About this exercise> Only the lines from the beginning of the data below through the line that contains "Click the Изменить button" should be repeated, exactly as written.

══ Records to process ══

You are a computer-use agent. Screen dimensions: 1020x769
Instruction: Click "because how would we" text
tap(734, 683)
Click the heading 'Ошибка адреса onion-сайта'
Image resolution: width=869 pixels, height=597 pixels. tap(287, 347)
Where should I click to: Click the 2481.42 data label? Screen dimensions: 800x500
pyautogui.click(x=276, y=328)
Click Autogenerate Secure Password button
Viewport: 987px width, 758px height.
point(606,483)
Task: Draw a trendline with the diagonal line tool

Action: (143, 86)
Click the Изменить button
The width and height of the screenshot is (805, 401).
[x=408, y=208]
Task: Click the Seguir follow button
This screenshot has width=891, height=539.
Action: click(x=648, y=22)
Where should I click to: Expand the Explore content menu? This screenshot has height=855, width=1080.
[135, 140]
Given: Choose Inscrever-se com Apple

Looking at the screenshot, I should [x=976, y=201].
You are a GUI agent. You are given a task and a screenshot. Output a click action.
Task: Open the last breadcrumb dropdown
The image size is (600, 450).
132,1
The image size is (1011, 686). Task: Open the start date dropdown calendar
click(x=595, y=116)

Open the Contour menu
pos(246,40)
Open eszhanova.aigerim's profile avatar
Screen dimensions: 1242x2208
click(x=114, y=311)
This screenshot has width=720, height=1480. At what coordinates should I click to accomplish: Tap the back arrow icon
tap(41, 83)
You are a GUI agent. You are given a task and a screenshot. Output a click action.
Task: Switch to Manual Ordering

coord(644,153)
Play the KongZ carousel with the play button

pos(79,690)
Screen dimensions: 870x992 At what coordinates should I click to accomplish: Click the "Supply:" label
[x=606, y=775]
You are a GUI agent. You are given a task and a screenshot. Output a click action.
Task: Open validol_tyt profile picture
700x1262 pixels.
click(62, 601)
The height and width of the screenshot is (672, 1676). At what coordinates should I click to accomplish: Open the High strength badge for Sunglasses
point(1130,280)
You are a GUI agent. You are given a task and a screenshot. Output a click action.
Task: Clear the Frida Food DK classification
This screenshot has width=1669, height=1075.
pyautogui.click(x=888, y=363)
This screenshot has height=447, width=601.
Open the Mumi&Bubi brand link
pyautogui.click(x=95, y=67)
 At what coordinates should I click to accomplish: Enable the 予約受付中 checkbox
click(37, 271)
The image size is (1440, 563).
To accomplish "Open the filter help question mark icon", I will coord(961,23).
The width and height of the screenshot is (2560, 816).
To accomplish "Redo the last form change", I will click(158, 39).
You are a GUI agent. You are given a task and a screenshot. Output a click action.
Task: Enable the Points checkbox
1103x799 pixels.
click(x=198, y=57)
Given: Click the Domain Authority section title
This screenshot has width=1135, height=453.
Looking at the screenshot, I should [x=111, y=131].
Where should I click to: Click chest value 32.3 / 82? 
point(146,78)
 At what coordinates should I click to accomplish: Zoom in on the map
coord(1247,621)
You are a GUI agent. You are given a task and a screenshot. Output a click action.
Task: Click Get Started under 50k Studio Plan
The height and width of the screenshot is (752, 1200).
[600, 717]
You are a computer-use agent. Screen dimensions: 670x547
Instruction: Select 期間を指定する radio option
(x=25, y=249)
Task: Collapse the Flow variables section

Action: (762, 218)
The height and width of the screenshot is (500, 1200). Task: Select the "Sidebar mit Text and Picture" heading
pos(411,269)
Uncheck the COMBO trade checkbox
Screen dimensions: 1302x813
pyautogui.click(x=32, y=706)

═══

Reply>
You are a computer-use agent. Screen dimensions: 1020x769
Instruction: Click "because how would we" text
tap(734, 683)
Click the heading 'Ошибка адреса onion-сайта'
Image resolution: width=869 pixels, height=597 pixels. tap(287, 347)
Where should I click to: Click the 2481.42 data label? Screen dimensions: 800x500
pyautogui.click(x=276, y=328)
Click Autogenerate Secure Password button
Viewport: 987px width, 758px height.
point(606,483)
Task: Draw a trendline with the diagonal line tool

Action: (143, 86)
Click the Изменить button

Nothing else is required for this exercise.